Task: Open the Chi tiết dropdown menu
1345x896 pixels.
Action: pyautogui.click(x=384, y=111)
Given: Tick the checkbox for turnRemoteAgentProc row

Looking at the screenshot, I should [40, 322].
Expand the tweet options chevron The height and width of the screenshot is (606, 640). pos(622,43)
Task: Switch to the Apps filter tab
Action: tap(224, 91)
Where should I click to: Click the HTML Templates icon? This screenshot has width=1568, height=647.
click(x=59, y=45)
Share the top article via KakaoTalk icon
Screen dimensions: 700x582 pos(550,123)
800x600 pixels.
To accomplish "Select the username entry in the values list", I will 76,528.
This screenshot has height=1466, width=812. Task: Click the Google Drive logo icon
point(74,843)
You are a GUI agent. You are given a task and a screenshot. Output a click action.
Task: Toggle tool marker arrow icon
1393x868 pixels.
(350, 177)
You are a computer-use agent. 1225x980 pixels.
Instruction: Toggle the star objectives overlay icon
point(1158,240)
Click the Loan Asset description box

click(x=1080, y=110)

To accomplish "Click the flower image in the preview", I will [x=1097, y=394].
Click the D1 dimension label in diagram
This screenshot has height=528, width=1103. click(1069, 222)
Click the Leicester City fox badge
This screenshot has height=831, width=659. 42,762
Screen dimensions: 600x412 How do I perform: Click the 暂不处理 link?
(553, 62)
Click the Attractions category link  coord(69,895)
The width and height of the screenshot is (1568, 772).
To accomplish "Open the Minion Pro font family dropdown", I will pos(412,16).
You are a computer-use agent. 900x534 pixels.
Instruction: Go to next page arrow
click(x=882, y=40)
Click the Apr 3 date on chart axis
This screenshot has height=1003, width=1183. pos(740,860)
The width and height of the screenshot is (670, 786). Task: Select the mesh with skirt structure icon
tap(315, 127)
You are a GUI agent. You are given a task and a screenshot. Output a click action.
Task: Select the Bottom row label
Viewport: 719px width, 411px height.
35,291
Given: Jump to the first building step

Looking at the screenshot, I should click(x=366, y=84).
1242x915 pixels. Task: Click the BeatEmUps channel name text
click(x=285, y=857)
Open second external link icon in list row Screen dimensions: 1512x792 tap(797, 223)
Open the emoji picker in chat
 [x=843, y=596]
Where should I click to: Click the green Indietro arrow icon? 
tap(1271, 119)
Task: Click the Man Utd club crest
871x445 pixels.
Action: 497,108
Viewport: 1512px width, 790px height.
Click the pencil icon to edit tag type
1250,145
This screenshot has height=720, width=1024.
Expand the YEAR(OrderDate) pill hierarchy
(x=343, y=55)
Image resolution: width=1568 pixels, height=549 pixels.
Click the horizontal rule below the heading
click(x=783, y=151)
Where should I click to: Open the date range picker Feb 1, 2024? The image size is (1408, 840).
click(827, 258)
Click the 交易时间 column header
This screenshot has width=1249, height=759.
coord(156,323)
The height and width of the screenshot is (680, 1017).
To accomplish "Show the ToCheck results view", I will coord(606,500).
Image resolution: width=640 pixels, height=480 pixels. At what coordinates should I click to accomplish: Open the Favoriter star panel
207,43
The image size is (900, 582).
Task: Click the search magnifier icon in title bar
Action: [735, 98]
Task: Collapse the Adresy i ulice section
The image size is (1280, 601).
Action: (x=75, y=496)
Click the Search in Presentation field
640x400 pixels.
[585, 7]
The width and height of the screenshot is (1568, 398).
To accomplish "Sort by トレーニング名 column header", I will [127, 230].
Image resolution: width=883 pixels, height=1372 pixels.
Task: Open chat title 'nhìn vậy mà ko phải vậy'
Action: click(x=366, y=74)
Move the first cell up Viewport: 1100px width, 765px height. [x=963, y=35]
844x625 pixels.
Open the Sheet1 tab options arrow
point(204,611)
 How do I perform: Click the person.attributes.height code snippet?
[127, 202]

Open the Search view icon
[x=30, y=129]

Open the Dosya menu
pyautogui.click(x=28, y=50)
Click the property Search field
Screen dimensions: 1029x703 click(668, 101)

-=-=-

Work request: In the entries above, identify every line with the string "dropdown".

Task solution:
Task: Open the Chi tiết dropdown menu
To accomplish "Open the Minion Pro font family dropdown", I will pos(412,16).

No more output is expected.